Species of marsupial

The hairy-footed dunnart (Sminthopsis hirtipes) is a dunnart that has silver hairs on the soles of it hind feet accompanied by long hair on the side of its sole. It is an Australian marsupial similar to the Ooldea dunnart, with its upper body yellow-brown and lower body white in colour. Its total length is 14.7–18 cm; its average body length is 7.2–8.5 cm with a tail of 7.5–9.5 cm. Its ear length is 15 mm. It weighs between 13 and 19 g. Its tail is thin and pinkish-white and can be thickened at the base.

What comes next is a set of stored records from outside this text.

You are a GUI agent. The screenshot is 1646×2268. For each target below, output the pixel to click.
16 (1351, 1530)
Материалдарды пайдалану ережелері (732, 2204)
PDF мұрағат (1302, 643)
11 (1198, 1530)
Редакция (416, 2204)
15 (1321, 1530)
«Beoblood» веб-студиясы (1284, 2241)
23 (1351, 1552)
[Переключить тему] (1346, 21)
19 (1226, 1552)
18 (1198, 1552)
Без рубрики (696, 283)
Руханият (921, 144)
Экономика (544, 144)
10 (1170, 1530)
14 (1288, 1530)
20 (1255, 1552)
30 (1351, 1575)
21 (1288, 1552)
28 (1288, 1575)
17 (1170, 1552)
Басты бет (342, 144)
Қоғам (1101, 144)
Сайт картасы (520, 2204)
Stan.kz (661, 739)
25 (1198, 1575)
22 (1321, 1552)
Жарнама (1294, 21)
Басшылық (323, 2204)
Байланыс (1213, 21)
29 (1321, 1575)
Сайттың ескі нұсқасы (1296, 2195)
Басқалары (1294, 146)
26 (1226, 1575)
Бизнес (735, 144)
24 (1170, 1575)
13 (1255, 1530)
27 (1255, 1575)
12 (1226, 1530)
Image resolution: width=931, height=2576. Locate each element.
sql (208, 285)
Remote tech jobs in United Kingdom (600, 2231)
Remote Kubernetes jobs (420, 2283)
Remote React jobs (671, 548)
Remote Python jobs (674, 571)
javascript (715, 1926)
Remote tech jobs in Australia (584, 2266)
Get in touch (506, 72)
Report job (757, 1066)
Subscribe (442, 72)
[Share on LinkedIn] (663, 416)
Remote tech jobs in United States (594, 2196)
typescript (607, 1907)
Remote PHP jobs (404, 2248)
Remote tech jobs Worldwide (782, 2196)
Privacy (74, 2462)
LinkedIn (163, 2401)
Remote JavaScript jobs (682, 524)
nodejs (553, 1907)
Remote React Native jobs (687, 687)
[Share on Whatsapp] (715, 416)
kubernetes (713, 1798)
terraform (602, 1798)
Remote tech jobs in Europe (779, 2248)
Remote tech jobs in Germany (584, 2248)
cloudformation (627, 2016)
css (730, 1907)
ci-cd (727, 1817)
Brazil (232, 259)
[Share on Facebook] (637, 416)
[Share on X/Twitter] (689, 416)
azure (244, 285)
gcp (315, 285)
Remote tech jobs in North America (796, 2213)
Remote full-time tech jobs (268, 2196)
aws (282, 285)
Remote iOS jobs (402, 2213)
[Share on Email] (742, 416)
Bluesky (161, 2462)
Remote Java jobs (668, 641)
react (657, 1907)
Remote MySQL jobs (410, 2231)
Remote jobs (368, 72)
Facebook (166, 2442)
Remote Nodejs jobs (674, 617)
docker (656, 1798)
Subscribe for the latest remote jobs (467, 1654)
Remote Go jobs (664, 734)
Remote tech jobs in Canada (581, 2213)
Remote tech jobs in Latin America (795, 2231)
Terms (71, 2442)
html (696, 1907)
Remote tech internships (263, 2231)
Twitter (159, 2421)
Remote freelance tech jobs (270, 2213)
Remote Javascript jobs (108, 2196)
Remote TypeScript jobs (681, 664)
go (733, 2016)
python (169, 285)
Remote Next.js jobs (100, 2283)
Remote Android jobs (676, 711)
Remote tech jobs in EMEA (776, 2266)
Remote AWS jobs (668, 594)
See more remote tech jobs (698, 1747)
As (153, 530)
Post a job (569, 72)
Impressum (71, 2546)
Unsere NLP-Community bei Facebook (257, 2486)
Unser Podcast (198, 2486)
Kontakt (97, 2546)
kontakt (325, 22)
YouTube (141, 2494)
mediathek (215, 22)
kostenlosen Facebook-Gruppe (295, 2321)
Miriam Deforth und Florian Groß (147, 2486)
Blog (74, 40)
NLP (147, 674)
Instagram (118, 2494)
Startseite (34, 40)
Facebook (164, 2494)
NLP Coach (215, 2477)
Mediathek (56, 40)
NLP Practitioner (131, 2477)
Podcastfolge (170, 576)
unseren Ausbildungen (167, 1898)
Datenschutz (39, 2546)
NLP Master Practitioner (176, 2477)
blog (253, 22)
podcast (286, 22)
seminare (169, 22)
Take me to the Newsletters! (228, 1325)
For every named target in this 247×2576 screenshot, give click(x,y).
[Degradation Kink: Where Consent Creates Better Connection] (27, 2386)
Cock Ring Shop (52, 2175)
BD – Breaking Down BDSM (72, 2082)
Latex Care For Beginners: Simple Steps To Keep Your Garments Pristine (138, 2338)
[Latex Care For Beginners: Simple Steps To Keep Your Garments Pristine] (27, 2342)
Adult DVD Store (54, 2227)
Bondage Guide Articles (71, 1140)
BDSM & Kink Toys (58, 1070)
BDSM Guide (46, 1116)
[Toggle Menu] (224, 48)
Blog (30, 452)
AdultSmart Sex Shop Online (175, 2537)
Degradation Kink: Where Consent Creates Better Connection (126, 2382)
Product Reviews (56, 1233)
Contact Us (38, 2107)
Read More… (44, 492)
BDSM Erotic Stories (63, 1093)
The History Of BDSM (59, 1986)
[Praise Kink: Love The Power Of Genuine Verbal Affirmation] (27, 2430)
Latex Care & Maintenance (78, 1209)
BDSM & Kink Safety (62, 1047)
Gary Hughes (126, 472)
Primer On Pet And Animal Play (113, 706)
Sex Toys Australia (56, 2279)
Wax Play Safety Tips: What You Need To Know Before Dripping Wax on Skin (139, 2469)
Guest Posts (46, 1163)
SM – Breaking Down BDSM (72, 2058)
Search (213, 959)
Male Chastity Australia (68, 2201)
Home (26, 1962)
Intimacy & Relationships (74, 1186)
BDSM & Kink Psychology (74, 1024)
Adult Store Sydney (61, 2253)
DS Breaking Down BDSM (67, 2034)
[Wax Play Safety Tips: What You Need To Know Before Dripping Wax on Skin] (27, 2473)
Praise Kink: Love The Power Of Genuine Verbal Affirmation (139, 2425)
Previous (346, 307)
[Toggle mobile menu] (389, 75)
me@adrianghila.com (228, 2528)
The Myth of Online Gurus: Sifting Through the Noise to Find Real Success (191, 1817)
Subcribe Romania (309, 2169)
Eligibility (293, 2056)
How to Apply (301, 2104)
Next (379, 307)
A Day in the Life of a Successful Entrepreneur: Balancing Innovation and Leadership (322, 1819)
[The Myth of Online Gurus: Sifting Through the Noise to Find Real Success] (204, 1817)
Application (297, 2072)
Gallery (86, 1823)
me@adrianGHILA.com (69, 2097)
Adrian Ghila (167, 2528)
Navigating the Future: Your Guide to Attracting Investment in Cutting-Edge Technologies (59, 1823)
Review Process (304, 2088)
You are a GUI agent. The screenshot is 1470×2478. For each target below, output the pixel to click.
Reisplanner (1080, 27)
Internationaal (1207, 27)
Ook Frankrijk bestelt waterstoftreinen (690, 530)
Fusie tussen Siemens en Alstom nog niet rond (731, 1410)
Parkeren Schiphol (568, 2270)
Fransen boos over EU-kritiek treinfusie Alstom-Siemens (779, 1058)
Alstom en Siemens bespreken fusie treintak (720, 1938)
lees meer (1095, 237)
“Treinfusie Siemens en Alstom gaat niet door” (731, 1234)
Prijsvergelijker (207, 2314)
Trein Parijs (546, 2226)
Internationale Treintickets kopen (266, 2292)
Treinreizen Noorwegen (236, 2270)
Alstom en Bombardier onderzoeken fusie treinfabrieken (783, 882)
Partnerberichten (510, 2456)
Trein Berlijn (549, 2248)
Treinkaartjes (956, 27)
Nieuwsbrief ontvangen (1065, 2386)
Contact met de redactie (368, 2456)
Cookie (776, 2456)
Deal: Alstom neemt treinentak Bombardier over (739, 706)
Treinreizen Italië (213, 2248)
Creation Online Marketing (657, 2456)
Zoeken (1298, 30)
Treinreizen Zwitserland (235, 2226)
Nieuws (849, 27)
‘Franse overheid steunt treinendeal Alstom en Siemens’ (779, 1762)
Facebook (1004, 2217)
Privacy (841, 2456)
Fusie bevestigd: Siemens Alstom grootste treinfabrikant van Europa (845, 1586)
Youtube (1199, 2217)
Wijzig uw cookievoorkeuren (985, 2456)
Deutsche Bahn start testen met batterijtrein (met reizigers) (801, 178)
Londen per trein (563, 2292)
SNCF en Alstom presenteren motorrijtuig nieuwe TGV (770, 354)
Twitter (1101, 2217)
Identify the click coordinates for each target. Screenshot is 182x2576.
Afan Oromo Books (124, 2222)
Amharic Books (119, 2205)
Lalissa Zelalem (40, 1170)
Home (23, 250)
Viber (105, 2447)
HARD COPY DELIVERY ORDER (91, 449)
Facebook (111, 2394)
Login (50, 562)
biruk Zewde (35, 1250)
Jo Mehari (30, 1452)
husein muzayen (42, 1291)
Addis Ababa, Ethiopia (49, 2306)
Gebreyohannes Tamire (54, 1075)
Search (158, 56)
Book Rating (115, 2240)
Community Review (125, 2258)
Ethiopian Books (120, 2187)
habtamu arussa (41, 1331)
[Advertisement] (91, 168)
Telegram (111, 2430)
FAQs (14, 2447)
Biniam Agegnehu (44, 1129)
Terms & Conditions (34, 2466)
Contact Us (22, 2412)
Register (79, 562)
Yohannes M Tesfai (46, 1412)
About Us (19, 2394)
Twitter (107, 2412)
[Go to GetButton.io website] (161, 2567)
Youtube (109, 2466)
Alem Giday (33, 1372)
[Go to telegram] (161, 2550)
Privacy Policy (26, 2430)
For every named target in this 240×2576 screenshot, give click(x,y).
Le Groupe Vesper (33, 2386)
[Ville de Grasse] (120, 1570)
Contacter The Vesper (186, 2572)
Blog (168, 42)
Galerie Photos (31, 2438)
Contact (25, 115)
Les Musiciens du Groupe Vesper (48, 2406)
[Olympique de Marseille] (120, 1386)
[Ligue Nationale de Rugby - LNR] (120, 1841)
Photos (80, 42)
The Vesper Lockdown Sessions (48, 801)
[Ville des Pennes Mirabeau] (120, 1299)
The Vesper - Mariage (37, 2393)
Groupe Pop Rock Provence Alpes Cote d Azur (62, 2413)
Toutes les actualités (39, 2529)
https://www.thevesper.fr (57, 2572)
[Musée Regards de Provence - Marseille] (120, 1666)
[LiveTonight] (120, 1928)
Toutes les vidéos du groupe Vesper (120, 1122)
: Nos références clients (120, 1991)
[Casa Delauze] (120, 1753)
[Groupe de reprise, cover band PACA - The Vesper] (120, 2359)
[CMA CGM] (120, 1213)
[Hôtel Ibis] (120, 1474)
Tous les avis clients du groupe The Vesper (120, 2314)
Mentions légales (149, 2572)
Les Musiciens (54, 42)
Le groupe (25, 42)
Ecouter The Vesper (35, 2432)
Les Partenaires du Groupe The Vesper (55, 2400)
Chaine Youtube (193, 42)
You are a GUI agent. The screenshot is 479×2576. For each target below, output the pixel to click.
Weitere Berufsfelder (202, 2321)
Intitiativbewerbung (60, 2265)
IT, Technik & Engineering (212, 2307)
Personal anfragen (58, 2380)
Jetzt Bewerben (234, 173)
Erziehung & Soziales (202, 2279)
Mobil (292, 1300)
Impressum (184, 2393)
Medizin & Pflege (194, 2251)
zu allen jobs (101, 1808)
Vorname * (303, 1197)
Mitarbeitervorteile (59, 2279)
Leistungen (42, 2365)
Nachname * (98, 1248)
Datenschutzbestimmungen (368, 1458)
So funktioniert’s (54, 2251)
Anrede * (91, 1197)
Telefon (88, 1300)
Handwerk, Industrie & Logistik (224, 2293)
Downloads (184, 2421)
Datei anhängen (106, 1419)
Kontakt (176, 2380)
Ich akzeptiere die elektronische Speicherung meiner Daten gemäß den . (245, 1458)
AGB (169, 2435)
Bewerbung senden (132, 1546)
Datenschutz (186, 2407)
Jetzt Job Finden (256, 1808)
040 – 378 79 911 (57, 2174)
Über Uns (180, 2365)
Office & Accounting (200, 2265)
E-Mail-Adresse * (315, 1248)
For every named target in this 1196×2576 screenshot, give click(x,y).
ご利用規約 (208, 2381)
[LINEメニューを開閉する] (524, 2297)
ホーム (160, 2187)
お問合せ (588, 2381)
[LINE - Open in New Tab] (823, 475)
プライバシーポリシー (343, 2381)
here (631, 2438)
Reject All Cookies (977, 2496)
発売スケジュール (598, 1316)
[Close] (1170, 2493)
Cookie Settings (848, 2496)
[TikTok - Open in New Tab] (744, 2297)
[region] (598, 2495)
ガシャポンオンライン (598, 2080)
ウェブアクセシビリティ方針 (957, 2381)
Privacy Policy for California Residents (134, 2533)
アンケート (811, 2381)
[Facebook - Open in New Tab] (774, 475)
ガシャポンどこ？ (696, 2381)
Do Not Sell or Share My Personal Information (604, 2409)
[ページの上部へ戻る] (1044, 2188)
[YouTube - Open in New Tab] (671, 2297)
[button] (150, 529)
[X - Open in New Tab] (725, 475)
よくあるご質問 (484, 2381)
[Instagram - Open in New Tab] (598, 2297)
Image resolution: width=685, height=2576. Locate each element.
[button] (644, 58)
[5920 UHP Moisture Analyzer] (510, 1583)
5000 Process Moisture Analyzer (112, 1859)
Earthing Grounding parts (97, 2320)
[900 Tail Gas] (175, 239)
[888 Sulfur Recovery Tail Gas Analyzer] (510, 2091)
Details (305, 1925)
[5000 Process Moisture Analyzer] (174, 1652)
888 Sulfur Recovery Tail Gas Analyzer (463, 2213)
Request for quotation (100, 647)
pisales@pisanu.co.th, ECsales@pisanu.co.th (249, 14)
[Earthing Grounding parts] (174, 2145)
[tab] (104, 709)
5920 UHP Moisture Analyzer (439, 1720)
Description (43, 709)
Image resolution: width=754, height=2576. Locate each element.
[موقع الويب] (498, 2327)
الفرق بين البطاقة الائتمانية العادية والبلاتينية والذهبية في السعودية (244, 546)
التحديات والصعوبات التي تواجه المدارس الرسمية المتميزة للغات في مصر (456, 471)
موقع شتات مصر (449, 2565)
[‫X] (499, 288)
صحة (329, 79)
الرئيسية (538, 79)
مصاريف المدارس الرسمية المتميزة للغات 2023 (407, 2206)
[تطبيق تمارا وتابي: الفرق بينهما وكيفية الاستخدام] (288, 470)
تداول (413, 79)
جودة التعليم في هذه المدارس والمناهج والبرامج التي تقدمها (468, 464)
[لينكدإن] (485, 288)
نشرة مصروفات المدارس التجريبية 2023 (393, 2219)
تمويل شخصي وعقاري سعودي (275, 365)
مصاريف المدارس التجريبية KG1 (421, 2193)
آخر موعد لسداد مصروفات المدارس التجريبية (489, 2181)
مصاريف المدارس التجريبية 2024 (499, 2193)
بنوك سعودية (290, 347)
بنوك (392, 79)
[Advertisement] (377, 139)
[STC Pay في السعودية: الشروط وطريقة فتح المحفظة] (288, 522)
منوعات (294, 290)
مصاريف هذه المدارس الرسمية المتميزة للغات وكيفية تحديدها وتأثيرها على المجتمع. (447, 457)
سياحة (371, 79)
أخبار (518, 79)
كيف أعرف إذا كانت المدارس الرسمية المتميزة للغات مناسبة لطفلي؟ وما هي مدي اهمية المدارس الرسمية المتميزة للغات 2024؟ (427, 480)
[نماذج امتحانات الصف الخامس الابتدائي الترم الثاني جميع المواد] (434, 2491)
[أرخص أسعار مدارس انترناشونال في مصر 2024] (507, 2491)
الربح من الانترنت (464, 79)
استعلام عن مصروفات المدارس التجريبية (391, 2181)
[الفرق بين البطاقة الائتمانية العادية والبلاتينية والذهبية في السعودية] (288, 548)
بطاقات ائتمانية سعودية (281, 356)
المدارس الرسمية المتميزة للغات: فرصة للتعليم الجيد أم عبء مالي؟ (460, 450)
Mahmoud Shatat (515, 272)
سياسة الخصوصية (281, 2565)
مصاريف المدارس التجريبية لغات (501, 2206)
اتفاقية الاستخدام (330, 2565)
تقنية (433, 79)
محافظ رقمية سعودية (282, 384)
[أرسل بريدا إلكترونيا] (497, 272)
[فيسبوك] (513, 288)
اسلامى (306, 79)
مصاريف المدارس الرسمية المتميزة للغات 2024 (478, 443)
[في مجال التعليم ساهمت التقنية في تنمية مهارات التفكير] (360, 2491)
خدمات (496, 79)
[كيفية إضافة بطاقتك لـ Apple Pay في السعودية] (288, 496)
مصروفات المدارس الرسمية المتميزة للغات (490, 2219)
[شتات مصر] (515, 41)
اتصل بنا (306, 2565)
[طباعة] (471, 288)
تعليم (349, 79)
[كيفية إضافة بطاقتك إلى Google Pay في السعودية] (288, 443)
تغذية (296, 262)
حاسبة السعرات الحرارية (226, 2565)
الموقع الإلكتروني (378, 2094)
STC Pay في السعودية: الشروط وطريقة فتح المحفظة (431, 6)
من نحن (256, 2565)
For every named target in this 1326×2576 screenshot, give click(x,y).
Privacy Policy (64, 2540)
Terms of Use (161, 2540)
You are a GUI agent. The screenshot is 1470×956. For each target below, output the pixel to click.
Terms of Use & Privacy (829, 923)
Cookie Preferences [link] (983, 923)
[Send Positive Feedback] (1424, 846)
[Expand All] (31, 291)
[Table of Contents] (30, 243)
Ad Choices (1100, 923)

==Distribution and habitat==
This species inhabits three distinct areas; around Monkey Mia Bay and Kilbarri in Western Australia, a large area where the border of South Australia, Northern Territory and Western Australia converge and a small area between the Northern Territory and Queensland border 100 km north of the South Australian border. Its habitat includes arid and semi-arid woodlands, heath, savannah grasslands.

==Social organisation and breeding==
The hairy-footed dunnart lives in burrows built by spiders, bull ants and other similar burrowing type species. Not much is known about the breeding cycle but the young are in the pouch by October and juveniles emerge by late April.

==Diet==
Its typical diet includes mainly small reptiles and arthropods.